Bezeichnung Pur Weiß trocken 2016
Herkunftsland Österreich
Region Burgenland
Weingut Strommer
Rebsorte Gelber Muskateller, Sauvignon Blanc, Chardonnay
Jahrgang 2016
Alk.hol. 11,5 %
Restsüße Trocken

Erfahrungsbericht zum Strommer Pur Weiß 2016

Auf dem Tisch steht heute eine Flasche Pur Weiß 2016 aus Österreich. Diese Cuvée stammt von Winzer Tom Strommer aus dem Burgenland, dessen Weingut sich direkt inmitten der historischen Kellergasse von Purbach am Neusiedlersee befindet. Erfolgreich gegründet wurde der Betrieb Anfang der 1990er Jahre von seinem Vater Robert Strommer, der schon 1992 mit einer kostbaren Goldmedaille für die großartige Winzerarbeit ausgezeichnet wurde.

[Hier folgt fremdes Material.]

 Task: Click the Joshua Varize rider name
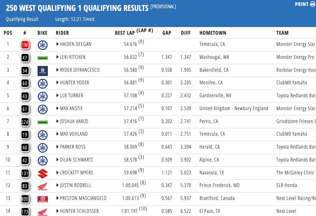tap(74, 121)
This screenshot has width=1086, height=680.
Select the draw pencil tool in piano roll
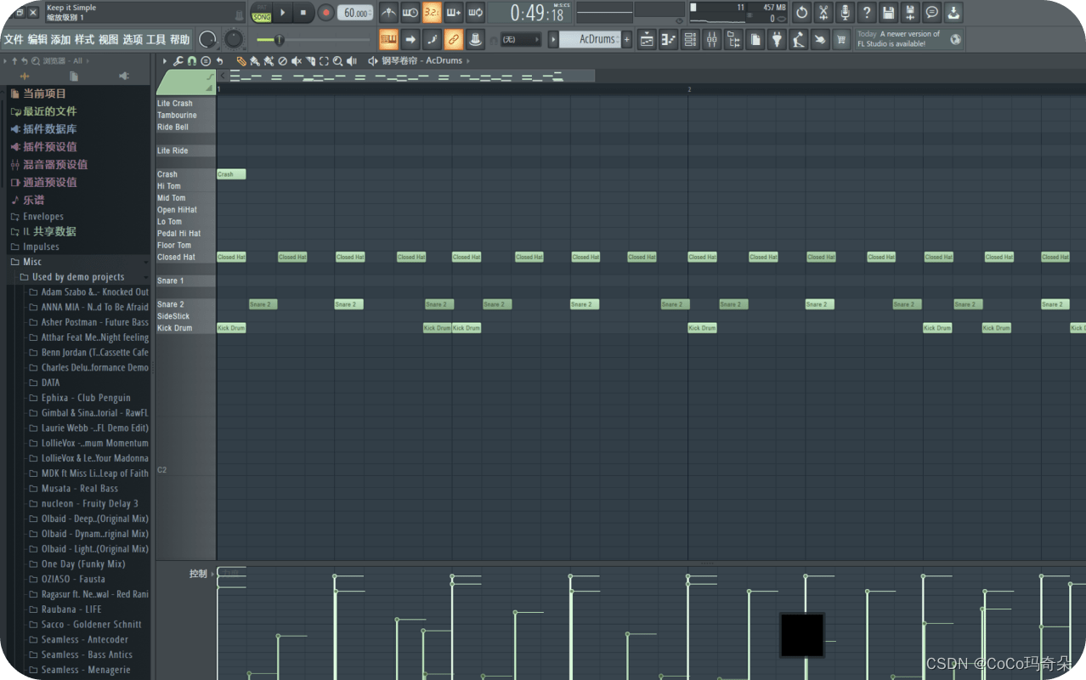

Zusammen mit Partnerin Tina Lang leitet Tom Strommer das Weingut seit dem Jahr 2016 und hat seitdem kontinuierlich Vollgas gegeben. Als junger Winzer nahm er bereits in Leo Hillingers Sendung „Österreichs nächster Topwinzer“ teil und überzeugte die knallharte Jury durch Fachwissen und Talent. Im Rahmen der 15. Weinwoche im Luxushotel STOCK resort, durfte ich die Beiden sympathischen Winzer bereits persönlich kennenlernen und freue mich deshalb umso mehr Strommer Pur Weiß 2016 verkosten zu dürfen.

In diesem Artikel erhältst du eine ausführliche Weinbeschreibung und meine persönliche Einschätzung zum Strommer Pur Weiß 2016.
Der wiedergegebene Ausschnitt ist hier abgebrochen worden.